Sir Robert Taylor, Architect
died 1788

The following note has been supplied by Richard Garnier.

Sir Robert Taylor arrived back in London from study as a sculptor in Rome in 1742 to discover that his father had died insolvent.  In the 1740s Robert practised as a sculptor, but by 1750 had turned to architecture, initially in tandem with being a sculptor which he gave up about 1760. 

Despite such an inauspicious start, he died in 1788 the most successful English architect of all time, worth £180,000.  By way of comparison, one of his patrons, the Lord Mayor Sir Charles Asgill, died the week before him worth only £120,000.  Taylor’s wealth is about the best known thing about him today, as he had until recently rather dropped below the radar, yet in his day he was described as having, until the arrival of Robert Adam from Rome in 1758, with his fellow architect James Paine ‘nearly divided the practice of the profession between them’.  In other words, Taylor got many of the architectural commissions of the 1750s, a period in which there was a building boom in England, following the cessation of the war against France of the 1740s.  He was quintessentially the City’s architect, appointed architect to the Bank of England from 1764.

I suspect the reasons that so many of Taylor’s buildings are no longer associated with him is that he never signed his architectural drawings, nor published a book on his body of work, unlike all his leading contemporary architects such as Paine, Chambers and the Adam brothers.  He left his fortune to Oxford University, leading to the foundation of the Taylorian Institute, but his own office drawings are not there and have disappeared.

Taylor’s patrons were largely of commercial rather than long-standingly landed background.  I have sketched his clientele in various articles I have published on Taylor as including:

City men, particularly bankers and directors of the Bank of England, directors or officers of the East India Company, men with interests in the West Indies, government financiers and army contractors, soldiers and sailors of fortune, lawyers, and political clients of two Prime Ministers, the Duke of Newcastle and of the third Duke of Grafton.

Although James Caldwell is slightly too late in date, he sounds like he would have been just the sort of man who would have commissioned Taylor if he had been around slightly earlier !!

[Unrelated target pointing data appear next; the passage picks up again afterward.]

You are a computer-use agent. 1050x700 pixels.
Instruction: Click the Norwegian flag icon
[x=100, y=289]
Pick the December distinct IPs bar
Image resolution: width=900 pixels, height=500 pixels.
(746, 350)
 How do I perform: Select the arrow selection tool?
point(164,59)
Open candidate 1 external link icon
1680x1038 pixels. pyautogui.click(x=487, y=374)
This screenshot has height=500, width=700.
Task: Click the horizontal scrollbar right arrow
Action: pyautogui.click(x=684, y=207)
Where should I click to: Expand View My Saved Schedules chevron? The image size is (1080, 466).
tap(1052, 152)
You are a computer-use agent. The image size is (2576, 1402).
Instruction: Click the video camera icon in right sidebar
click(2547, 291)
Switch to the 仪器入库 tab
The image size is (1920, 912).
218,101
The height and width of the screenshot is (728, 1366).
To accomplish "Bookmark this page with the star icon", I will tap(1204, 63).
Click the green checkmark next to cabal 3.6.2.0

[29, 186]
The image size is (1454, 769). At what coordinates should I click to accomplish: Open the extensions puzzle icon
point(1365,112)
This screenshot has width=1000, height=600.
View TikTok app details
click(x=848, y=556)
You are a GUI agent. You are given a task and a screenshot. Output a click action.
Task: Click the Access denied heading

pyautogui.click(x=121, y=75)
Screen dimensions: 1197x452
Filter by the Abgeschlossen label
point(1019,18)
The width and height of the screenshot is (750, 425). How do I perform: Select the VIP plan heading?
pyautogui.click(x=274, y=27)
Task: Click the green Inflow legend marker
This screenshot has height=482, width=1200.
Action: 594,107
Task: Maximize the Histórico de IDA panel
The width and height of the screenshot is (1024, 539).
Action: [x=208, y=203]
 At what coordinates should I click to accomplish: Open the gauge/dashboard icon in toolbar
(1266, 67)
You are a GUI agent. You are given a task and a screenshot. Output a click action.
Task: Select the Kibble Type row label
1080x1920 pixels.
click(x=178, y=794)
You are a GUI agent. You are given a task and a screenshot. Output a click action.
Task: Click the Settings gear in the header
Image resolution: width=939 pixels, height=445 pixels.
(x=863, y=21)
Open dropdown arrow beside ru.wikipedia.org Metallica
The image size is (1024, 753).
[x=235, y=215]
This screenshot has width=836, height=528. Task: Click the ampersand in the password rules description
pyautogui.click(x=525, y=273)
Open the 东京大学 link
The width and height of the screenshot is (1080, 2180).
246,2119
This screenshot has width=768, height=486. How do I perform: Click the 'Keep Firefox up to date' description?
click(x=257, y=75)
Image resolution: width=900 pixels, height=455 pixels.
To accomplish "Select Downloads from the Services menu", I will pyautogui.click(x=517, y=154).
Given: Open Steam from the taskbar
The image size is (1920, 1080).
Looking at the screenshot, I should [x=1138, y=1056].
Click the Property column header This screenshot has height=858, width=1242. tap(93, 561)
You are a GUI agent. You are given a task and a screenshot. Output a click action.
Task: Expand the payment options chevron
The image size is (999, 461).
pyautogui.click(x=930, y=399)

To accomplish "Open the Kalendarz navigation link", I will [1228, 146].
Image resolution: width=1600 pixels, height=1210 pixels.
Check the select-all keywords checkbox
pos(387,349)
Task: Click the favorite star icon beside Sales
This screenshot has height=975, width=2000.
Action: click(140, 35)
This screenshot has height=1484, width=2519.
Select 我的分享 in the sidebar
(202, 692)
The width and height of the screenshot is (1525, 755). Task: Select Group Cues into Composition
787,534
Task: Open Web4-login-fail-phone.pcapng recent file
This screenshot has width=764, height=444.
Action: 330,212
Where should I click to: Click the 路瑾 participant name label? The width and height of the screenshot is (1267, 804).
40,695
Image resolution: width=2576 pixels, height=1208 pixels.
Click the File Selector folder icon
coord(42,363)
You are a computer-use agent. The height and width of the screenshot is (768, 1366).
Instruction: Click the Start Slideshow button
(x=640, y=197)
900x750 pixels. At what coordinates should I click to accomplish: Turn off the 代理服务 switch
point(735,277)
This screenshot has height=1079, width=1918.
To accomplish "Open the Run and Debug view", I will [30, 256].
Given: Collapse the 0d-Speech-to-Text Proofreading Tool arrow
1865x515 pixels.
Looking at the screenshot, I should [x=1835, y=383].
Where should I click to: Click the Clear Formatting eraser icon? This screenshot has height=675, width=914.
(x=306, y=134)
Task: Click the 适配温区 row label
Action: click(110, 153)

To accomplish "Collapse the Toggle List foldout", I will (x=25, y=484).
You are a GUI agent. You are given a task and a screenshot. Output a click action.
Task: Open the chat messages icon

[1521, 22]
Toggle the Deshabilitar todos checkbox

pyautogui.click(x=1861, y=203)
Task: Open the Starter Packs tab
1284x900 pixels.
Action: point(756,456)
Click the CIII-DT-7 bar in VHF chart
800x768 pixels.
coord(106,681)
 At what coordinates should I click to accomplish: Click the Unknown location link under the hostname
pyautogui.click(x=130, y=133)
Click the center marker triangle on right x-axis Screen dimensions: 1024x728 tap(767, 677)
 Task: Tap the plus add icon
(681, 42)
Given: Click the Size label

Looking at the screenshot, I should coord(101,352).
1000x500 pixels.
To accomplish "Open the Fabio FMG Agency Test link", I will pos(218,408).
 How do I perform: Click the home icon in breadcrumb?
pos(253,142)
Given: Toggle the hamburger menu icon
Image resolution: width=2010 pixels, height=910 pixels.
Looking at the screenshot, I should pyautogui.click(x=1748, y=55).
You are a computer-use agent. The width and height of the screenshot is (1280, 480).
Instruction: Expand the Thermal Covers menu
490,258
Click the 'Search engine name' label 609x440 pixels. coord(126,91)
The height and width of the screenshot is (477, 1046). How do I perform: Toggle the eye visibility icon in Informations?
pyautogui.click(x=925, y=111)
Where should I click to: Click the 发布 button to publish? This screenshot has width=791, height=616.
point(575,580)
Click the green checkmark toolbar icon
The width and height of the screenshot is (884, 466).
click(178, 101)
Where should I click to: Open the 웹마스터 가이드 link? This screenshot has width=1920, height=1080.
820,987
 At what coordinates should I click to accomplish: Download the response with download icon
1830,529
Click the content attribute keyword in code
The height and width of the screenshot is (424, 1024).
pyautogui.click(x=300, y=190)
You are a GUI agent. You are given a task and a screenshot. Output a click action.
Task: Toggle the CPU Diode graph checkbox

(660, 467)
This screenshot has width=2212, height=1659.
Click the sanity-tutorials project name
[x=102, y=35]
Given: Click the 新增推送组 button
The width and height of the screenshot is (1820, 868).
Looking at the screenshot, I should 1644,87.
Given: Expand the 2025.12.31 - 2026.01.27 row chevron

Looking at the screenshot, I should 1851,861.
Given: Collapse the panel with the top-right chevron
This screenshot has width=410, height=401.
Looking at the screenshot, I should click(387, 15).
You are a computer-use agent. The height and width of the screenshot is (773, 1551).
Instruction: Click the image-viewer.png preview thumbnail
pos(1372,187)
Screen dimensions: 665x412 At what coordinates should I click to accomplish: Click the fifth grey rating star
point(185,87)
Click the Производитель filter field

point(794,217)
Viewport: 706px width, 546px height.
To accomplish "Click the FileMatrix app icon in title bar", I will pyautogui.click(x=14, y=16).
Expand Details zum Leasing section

As for Taylor’s style in the 1750s, it has a characteristic combination of the rather old-fashioned and bang up-to-date with William Kent inspired architectural fittings combined with Rococo decoration.  The fittings comprise door and window frames and their mouldings which look at first more like 1740s or even 1730s work, the 1750s-looking Rococo decoration being applied to doorhead and chimneypiece friezes and in plaster motifs on walls and ceilings.  This is another reason why Taylor’s hand has so often lain unrecognized: it being assumed that such features must date from two building campaigns and not due to one man all at the same time. Indeed, I have by now shown in several buildings how work assumed to date from before his time is really due to Taylor.

Considering how much architectural work he was reputed in his day as executing, there are far fewer buildings known today by him than all the other leading architects of his time.  I hope this begins to put in context the importance of finally establishing the Barlaston Hall was designed by him - Thomas Mills (the builder of Barlaston and father of the Mill with whom Caldwell stayed there), was from Leek, and although a lawyer, seemed to have no known links to Taylor's known clientele, yet the house looks absolutely in his style.  The question of authorship at Barlaston, which dates from about 1755, is now definitively solved.